━━━ GIVEN INFORMATION

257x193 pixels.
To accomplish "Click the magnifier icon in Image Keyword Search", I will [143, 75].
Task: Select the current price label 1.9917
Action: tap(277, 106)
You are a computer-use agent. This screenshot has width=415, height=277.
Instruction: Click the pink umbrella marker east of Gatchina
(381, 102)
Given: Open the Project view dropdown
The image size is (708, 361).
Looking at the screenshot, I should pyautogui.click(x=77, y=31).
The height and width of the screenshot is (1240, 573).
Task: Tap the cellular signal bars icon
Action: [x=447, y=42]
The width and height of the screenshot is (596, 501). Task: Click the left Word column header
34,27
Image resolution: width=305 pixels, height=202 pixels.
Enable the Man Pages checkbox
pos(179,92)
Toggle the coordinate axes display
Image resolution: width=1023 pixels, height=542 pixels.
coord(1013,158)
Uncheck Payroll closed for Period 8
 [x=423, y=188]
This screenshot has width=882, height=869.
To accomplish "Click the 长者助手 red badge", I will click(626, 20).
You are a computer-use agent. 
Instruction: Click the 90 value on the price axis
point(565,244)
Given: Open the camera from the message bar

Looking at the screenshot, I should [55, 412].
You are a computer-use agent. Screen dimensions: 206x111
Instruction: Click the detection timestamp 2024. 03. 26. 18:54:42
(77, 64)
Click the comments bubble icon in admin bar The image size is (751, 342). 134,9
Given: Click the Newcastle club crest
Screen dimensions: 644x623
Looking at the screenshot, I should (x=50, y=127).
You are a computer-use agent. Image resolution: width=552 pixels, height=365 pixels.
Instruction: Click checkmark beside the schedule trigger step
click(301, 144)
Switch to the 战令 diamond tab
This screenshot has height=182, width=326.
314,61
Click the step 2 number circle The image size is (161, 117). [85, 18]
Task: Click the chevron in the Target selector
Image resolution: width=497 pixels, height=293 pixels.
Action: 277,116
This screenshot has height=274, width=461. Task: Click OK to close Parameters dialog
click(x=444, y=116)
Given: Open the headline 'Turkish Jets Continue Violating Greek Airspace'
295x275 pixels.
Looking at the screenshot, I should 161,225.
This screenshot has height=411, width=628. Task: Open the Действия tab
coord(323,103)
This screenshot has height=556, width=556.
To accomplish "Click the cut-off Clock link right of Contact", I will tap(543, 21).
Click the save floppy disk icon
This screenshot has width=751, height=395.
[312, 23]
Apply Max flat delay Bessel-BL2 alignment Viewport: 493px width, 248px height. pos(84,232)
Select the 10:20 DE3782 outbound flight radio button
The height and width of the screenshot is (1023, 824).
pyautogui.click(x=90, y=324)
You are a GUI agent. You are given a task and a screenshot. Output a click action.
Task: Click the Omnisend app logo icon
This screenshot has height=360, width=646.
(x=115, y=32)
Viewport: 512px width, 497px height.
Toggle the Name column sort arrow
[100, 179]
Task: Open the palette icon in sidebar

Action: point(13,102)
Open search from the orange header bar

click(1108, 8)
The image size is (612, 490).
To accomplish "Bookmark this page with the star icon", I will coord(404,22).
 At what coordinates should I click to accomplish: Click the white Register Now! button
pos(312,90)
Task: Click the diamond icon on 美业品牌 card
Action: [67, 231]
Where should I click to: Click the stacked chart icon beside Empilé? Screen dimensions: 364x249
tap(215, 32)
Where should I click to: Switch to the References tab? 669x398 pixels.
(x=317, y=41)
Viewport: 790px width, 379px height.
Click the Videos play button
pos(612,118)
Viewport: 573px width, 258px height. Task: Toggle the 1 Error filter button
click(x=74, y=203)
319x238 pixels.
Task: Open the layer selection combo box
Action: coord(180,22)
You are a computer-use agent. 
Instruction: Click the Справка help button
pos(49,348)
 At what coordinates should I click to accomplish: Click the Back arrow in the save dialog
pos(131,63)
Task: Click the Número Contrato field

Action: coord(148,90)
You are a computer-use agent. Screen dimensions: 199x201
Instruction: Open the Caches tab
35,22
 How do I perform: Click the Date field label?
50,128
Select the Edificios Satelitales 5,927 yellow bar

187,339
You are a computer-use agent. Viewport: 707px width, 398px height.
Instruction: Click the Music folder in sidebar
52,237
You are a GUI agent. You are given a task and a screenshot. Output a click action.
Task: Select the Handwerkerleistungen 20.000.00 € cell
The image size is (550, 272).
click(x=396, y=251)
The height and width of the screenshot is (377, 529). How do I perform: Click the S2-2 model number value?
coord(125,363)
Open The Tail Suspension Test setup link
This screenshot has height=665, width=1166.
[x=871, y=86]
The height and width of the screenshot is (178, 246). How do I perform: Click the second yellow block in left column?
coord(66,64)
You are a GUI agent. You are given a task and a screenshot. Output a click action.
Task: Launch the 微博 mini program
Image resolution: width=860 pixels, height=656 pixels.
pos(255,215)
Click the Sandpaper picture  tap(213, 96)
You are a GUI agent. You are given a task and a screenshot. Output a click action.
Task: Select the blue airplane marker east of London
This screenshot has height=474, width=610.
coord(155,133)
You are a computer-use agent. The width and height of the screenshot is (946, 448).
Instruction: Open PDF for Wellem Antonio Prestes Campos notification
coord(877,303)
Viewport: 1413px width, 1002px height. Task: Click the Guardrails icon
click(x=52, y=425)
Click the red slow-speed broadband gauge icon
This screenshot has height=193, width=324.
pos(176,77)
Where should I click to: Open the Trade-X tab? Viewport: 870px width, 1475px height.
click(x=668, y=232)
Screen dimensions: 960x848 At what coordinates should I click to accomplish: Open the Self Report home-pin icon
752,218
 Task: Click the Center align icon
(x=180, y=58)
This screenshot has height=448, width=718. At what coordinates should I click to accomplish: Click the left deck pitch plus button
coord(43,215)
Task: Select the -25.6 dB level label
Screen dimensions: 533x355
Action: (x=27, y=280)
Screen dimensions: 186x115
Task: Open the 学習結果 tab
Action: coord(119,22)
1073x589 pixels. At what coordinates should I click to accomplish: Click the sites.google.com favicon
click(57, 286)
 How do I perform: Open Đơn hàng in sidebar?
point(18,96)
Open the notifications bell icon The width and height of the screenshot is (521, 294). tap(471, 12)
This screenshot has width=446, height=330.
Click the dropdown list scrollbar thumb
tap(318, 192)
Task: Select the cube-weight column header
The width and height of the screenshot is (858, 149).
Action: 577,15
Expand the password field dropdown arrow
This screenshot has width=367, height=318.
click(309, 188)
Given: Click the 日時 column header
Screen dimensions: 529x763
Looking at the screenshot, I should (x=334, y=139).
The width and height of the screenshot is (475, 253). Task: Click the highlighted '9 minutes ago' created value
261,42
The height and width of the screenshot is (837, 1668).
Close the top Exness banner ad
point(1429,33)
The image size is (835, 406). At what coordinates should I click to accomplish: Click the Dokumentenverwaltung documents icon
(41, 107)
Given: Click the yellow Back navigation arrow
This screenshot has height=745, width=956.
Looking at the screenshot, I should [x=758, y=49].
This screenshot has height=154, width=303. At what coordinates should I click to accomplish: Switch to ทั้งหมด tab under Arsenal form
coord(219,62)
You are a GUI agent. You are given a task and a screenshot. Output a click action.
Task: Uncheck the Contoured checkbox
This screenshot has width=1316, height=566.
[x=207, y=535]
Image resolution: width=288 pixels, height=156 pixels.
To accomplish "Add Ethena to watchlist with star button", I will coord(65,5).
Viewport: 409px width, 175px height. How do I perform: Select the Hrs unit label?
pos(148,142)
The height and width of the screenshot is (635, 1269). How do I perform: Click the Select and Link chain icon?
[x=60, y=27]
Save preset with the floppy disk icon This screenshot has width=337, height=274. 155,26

━━━━━━

**TASK DIRECTIONS**
Wherever the string "star" appears in the entries above, return the line it appears on.

**REPLY TO THE TASK**
To accomplish "Bookmark this page with the star icon", I will coord(404,22).
To accomplish "Add Ethena to watchlist with star button", I will coord(65,5).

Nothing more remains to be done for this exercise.